Materials provided

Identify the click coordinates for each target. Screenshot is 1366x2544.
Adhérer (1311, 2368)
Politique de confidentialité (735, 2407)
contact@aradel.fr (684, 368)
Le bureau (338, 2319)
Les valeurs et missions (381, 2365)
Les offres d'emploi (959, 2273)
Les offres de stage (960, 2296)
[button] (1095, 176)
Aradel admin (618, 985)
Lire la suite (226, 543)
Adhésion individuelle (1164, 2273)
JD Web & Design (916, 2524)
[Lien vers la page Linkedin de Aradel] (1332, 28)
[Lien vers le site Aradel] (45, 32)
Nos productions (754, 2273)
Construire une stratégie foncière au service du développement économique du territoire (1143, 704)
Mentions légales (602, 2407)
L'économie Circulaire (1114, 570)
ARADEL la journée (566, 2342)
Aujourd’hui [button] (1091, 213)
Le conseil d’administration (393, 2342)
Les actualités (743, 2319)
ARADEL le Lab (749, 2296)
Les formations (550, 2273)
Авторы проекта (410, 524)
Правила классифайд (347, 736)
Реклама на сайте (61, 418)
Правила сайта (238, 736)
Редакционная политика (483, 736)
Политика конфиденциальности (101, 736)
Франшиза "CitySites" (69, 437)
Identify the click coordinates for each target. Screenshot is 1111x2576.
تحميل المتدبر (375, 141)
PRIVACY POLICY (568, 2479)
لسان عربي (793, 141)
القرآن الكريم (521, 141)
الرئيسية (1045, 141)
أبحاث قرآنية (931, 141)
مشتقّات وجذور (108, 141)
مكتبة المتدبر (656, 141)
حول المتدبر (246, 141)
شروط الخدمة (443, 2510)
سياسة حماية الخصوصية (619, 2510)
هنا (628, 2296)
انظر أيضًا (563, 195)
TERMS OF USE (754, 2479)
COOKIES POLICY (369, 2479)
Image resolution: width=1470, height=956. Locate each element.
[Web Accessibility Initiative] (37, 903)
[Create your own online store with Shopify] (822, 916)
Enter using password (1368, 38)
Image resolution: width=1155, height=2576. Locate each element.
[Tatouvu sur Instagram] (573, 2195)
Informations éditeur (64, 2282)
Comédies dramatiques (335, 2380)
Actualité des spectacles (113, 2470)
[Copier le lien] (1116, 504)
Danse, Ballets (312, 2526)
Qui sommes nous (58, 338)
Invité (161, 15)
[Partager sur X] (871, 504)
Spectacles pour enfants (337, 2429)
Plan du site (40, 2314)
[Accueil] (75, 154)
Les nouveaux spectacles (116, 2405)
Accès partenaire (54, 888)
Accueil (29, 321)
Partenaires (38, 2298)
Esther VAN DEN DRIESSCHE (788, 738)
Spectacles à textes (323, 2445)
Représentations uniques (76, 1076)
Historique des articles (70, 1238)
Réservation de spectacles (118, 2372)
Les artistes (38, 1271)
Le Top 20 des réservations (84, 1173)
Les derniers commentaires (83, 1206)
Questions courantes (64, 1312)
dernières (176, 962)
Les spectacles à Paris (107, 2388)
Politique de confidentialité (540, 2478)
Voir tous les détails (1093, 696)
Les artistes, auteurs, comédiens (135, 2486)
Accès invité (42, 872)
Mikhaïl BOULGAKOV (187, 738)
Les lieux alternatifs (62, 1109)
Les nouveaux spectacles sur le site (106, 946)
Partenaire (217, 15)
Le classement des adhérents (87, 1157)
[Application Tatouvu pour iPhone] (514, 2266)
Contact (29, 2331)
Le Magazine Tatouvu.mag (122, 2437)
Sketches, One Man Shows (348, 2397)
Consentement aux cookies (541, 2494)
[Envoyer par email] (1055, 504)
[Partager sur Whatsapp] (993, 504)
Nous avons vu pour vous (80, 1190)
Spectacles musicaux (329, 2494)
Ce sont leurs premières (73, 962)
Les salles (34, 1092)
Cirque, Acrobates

Work instruction
Write the data out again in full and exactly.

Reply to the exercise
Identify the click coordinates for each target. Screenshot is 1366x2544.
Adhérer (1311, 2368)
Politique de confidentialité (735, 2407)
contact@aradel.fr (684, 368)
Le bureau (338, 2319)
Les valeurs et missions (381, 2365)
Les offres d'emploi (959, 2273)
Les offres de stage (960, 2296)
[button] (1095, 176)
Aradel admin (618, 985)
Lire la suite (226, 543)
Adhésion individuelle (1164, 2273)
JD Web & Design (916, 2524)
[Lien vers la page Linkedin de Aradel] (1332, 28)
[Lien vers le site Aradel] (45, 32)
Nos productions (754, 2273)
Construire une stratégie foncière au service du développement économique du territoire (1143, 704)
Mentions légales (602, 2407)
L'économie Circulaire (1114, 570)
ARADEL la journée (566, 2342)
Aujourd’hui [button] (1091, 213)
Le conseil d’administration (393, 2342)
Les actualités (743, 2319)
ARADEL le Lab (749, 2296)
Les formations (550, 2273)
Авторы проекта (410, 524)
Правила классифайд (347, 736)
Реклама на сайте (61, 418)
Правила сайта (238, 736)
Редакционная политика (483, 736)
Политика конфиденциальности (101, 736)
Франшиза "CitySites" (69, 437)
Identify the click coordinates for each target. Screenshot is 1111x2576.
تحميل المتدبر (375, 141)
PRIVACY POLICY (568, 2479)
لسان عربي (793, 141)
القرآن الكريم (521, 141)
الرئيسية (1045, 141)
أبحاث قرآنية (931, 141)
مشتقّات وجذور (108, 141)
مكتبة المتدبر (656, 141)
حول المتدبر (246, 141)
شروط الخدمة (443, 2510)
سياسة حماية الخصوصية (619, 2510)
هنا (628, 2296)
انظر أيضًا (563, 195)
TERMS OF USE (754, 2479)
COOKIES POLICY (369, 2479)
Image resolution: width=1470, height=956. Locate each element.
[Web Accessibility Initiative] (37, 903)
[Create your own online store with Shopify] (822, 916)
Enter using password (1368, 38)
Image resolution: width=1155, height=2576. Locate each element.
[Tatouvu sur Instagram] (573, 2195)
Informations éditeur (64, 2282)
Comédies dramatiques (335, 2380)
Actualité des spectacles (113, 2470)
[Copier le lien] (1116, 504)
Danse, Ballets (312, 2526)
Qui sommes nous (58, 338)
Invité (161, 15)
[Partager sur X] (871, 504)
Spectacles pour enfants (337, 2429)
Plan du site (40, 2314)
[Accueil] (75, 154)
Les nouveaux spectacles (116, 2405)
Accès partenaire (54, 888)
Accueil (29, 321)
Partenaires (38, 2298)
Esther VAN DEN DRIESSCHE (788, 738)
Spectacles à textes (323, 2445)
Représentations uniques (76, 1076)
Historique des articles (70, 1238)
Réservation de spectacles (118, 2372)
Les artistes (38, 1271)
Le Top 20 des réservations (84, 1173)
Les derniers commentaires (83, 1206)
Questions courantes (64, 1312)
dernières (176, 962)
Les spectacles à Paris (107, 2388)
Politique de confidentialité (540, 2478)
Voir tous les détails (1093, 696)
Les artistes, auteurs, comédiens (135, 2486)
Accès invité (42, 872)
Mikhaïl BOULGAKOV (187, 738)
Les lieux alternatifs (62, 1109)
Les nouveaux spectacles sur le site (106, 946)
Partenaire (217, 15)
Le classement des adhérents (87, 1157)
[Application Tatouvu pour iPhone] (514, 2266)
Contact (29, 2331)
Le Magazine Tatouvu.mag (122, 2437)
Sketches, One Man Shows (348, 2397)
Consentement aux cookies (541, 2494)
[Envoyer par email] (1055, 504)
[Partager sur Whatsapp] (993, 504)
Nous avons vu pour vous (80, 1190)
Spectacles musicaux (329, 2494)
Ce sont leurs premières (73, 962)
Les salles (34, 1092)
Cirque, Acrobates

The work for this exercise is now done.